Por José Aleixo
O Comprehensive Economic and Trade Agreement (“CETA”) é uma tentativa de acordo de liberalização do comércio entre o Canadá e a União Europeia (UE), tendo as suas negociações começado, pelo que se sabe, em Maio de 2009.
Este possível acordo é parte integrante de um conjunto de possíveis acordos que estão em negociação entre EUA, Canadá e UE (CETA, TTIP e TiSA).
É normal que nunca tenhamos ouvido falar desses acordos. As suas negociações têm ocorrido, ao longo dos já vários anos, de forma secreta e antidemocrática entre as cúpulas da UE, dos dos EUA e do Canadá.
O que é o CETA?
Vejamos os seus principais traços, muito semelhantes aos restantes acordos referidos:
– Implementação de um sistema de legislação e de um sistema de arbitragem judicial autônomos, que se sobrepõe aos sistemas legislativos e judiciais nacionais (medida ainda em negociação).
– Restrição e eliminação de grande parte dos procedimentos e regulamentos, internos a cada Estado, de licenciamento de projetos de investimentos como forma de não prejudicar nem atrasar as respectivas atividades empresariais [Artigo 12.3, nº 7].
– Partilha antecipada de “regulamentos técnicos […] que possam ter impacto no comércio com a outra parte” [Artigo 21.4, alínea d)], mesmo que não tenham sido discutidos nos parlamentos nacionais.
– Criação de um Fórum de Cooperação Regulamentar (“FCR”), para o qual poderão ser convidados quaisquer dos participantes que tenham interesse nos negócios comerciais em discussão, e cujo papel não será submetido a qualquer tipo de controle ou monitoramento por outros organismos independentes e democraticamente eleitos [Artigo 21.6].
De onde vem e para que serve?
Não por acaso, esse conjunto de acordos começou a ser negociado depois do início da crise econômica. Fruto das gigantescas perdas financeiras, as principais potências capitalistas puseram-se de acordo em criar mecanismos para combater conjuntamente a crise. Isso incluiu, entre outras medidas, o aprofundamento dos acordos comerciais.

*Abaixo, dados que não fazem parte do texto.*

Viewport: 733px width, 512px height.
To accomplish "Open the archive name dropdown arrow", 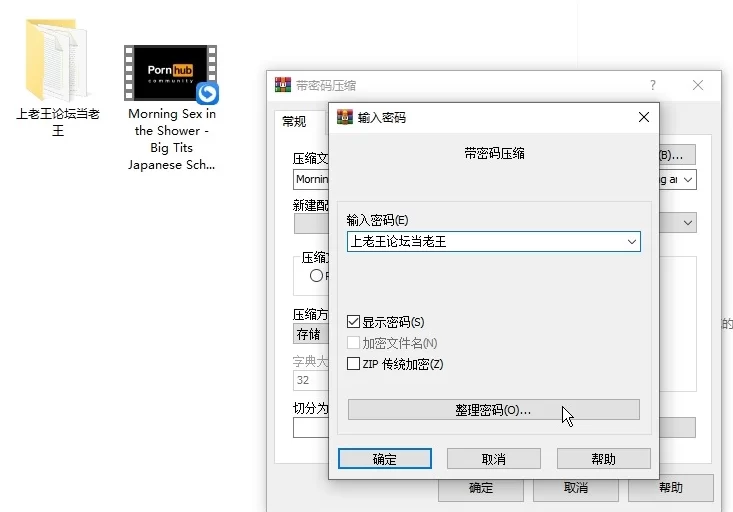I will click(688, 180).
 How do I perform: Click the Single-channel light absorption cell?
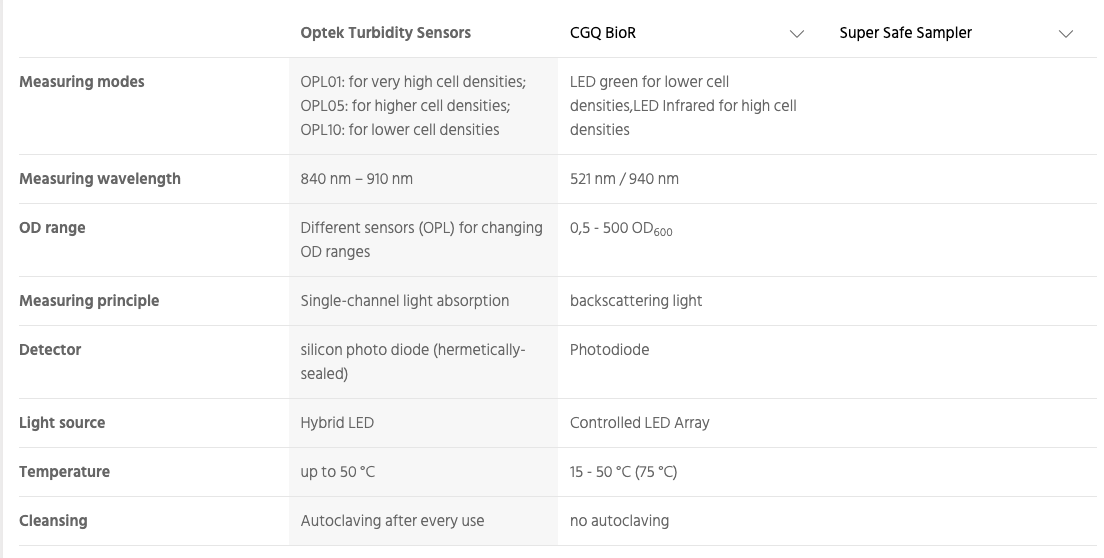[x=405, y=301]
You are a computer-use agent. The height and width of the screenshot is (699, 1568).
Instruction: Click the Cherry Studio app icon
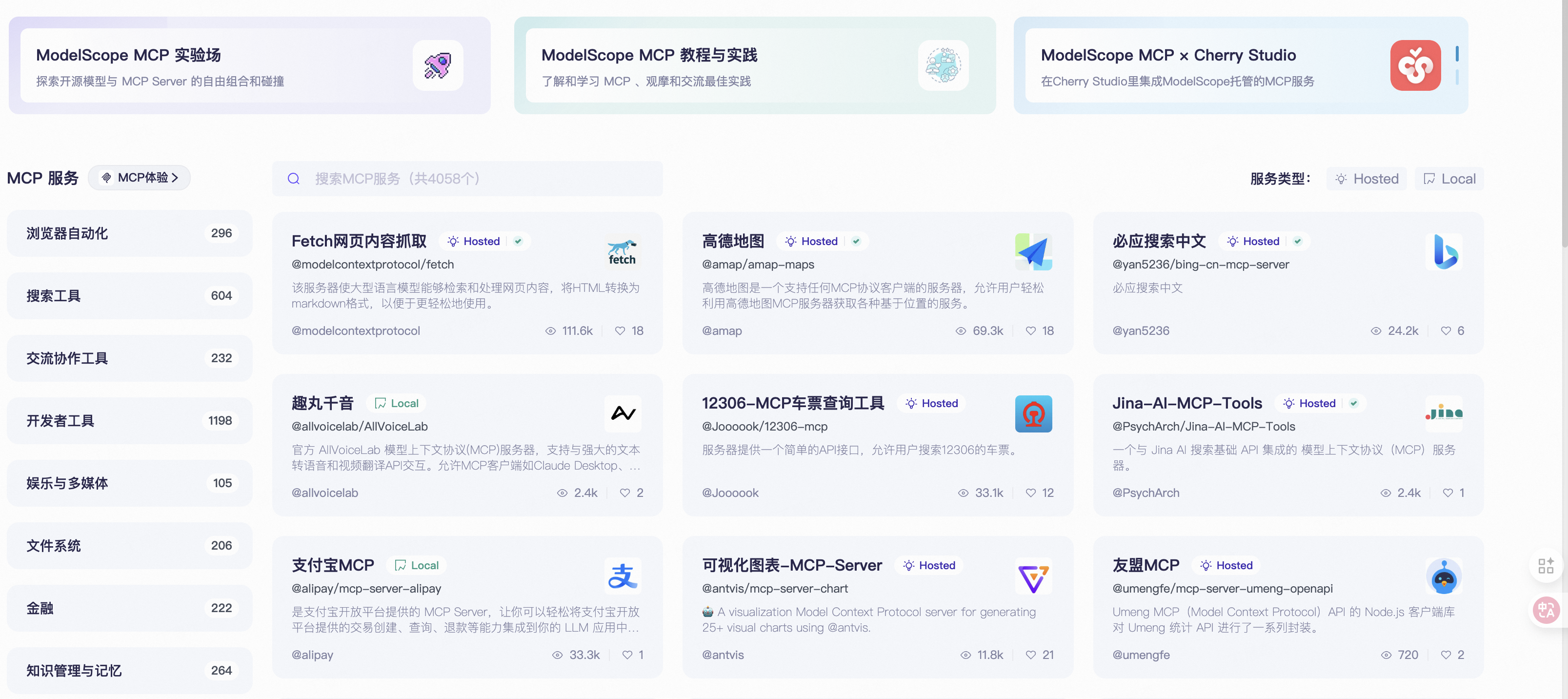pyautogui.click(x=1415, y=66)
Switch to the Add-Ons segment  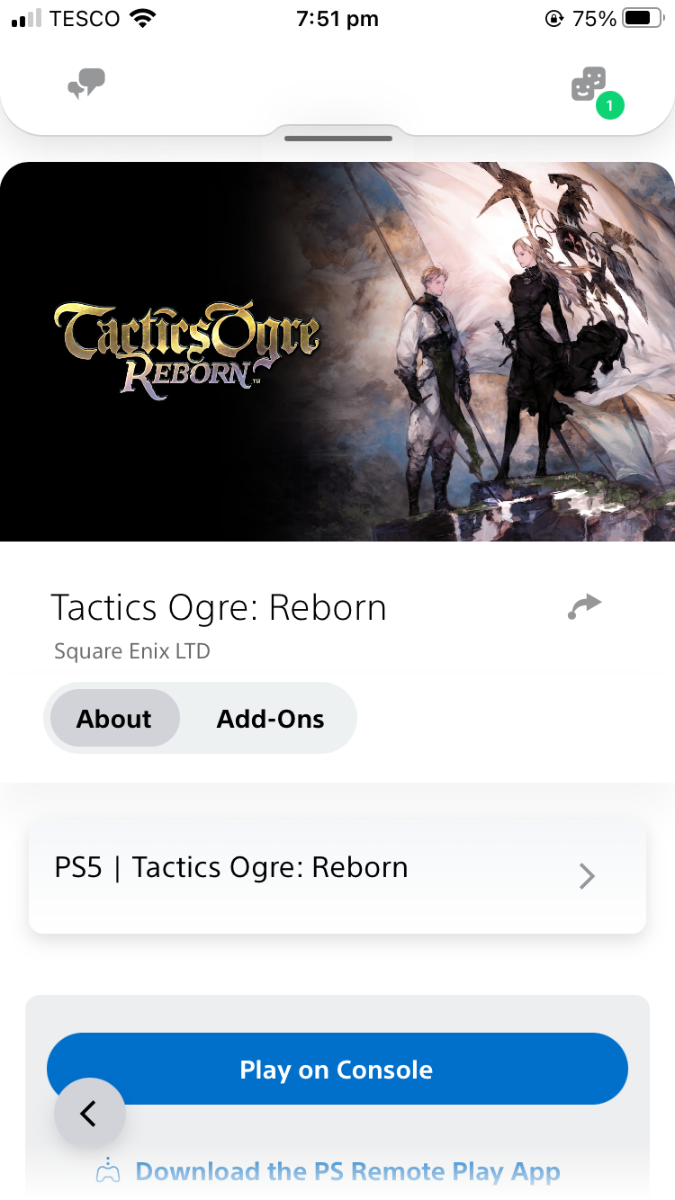(270, 718)
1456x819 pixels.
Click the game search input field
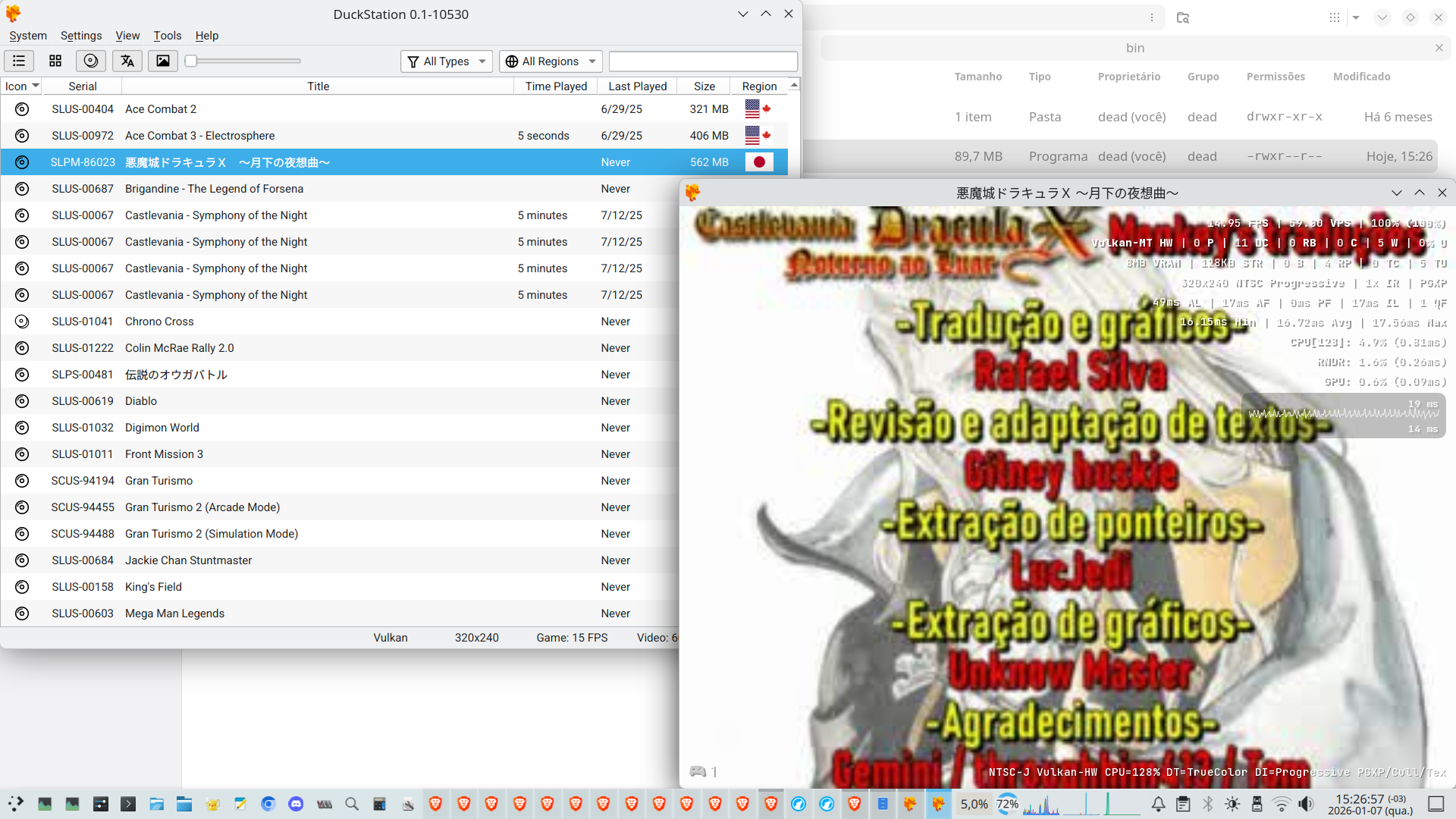pos(703,61)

Olhando para os traços gerais do CETA, acima enunciados, ficam claras as intenções de todos esses acordos comerciais: (i) Controle e limitação da função legislativa dos governos nacionais, democraticamente eleitos; (ii) Minimização do papel dos tribunais nacionais em função de um sistema de arbitragem autônomo com a finalidade de garantir os interesses das multinacionais; e (iii) aprofundar os mecanismos de destruição do valor da mão-de-obra, principalmente na UE.
É simplesmente inacreditável. O que está sendo negociado nas nossas costas não são apenas acordos comerciais, mas acordos políticos e económicos que pretendem desregulamentar como forma de elevar o interesse empresarial a valor absoluto, em sacrifício do interesse público, das condições de vida dos povos e da soberania dos Estados. Acordos como esses dão, por exemplo, capacidade às multinacionais de acionar os Estados em tribunais especialmente criados para o efeito.
Os últimos acontecimentos
No fim de Outubro, para espanto geral, já 27 dos 28 Estados da UE tinham dado o seu acordo ao CETA, faltando apenas a Bélgica. Fruto da mobilização de alguns setores sociais contra este tipo de acordos, o CETA foi momentaneamente travado por exigências de um dos governos regionais belgas, a Valônia, tendo-se decidido que o CETA irá entrar sim em vigor mas de forma escalonada.
No início de 2017, serão removidas as taxas de importação para a maioria dos bens entre o Canadá e a UE, tendo ficado suspensa a entrada em vigor do sistema de arbitragem autônomo com a finalidade de garantir os interesses das multinacionais.
Esta parte do CETA só entrará em vigor com o acordo dos 28 Estados-membros da UE. No entanto, parece óbvio que não será uma das regiões da Bélgica a impedir de forma permanente a plenitude do acordo. Essa foi apenas a forma encontrada para começar a aplicar desde já o CETA, ainda que por partes, sem colocar em questão a sua aplicação plena no futuro.
Por fim, deve-se salientar que a forma como o CETA tem sido negociado e aceito, além dos efeitos já enunciados, tem ainda como objetivo que o acordo TTIP, entre os EUA e a UE, seja igualmente aprovado.
Aliás, apesar de este ser um tratado comercial entre a UE e o Canadá, a forte presença de capitais norte-americanos naquele país, faz com que este seja, em grande medida, um acordo em benefício dos EUA – uma espécie de Plano B face ao tratado com os EUA, o TTIP, que está mais atrasado.